According to the Army doctors, just days after his death, it was revealed that Tillman was shot no less than three times in the head less than 10 yards away.
It was revealed that Army commanders knew this.
They still posthumously promoted Tillman to the rank of Corporal, awarding him a Silver Star and a Purple Heart.
His body armor and uniform were burned in a fire to hide the fact that he was murdered by his own.
Not bad enough that he was killed by his own people.
Not awful enough that there was material in Tillman’s notebook which documented how illegal the Afghanistan war was and still is. They burned that notebook along with his armor.
Not disgusting enough that his own members lied to his family at his funeral.
You murder a man several thousand miles away from his home. You concoct a whole story about his murder. You instead create a poster boy to sell a war effort that nobody wants.
A human with all the smarts and the talent in the world to have a multi-million dollar Football contract. Who just wanted to help his country. Who wanted to stand for something.
You kill him.
You rewrite his own story.
You lie to his family.
And then you fix things with the embarrassment of an “investigation”, years later, to clean your act.
When everybody already knew what happened.
Tillman wanted to do what was right despite how wrong everything was.
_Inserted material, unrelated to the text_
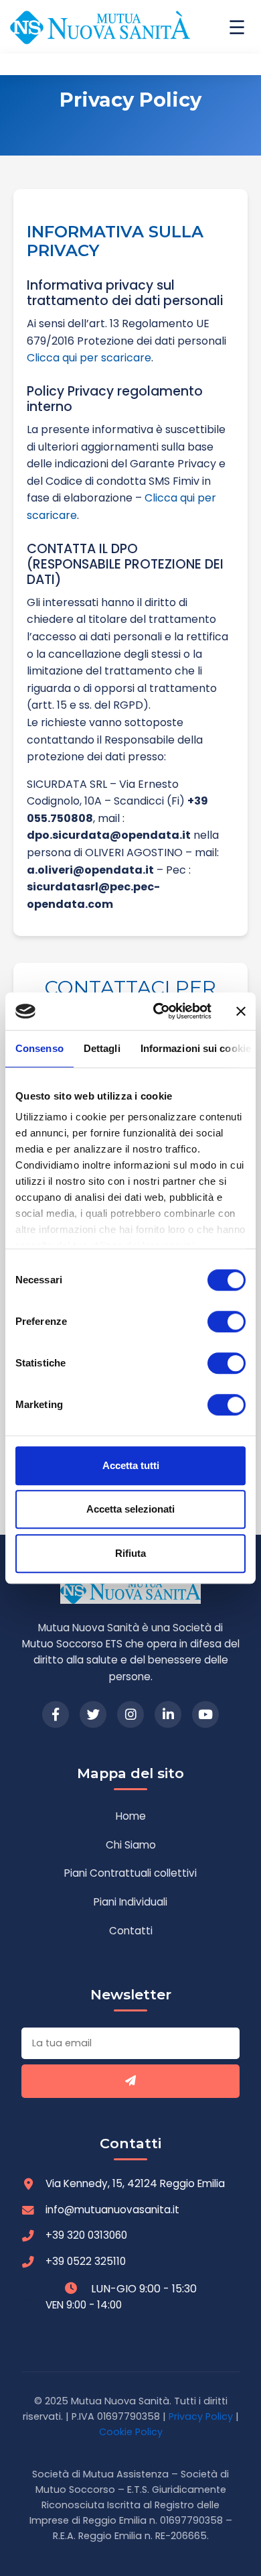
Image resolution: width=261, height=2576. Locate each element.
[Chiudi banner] (241, 1011)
It wasn’t bad enough how wrongly his life ended; the Bush administration and the Pentagon had to withhold key documents that related important details about his death.
They denied any document requests from Congress, citing executive privilege.
It wasn’t just unfair.
It was absolutely disgusting.
And every single person knew — who went along with it anyway.
Tillman gave up everything to live in the shadows, and the people around him dug him there and danced on his gravestone.
His whole life, subtracted to a lack of recollection by his general, withheld documents, and lies.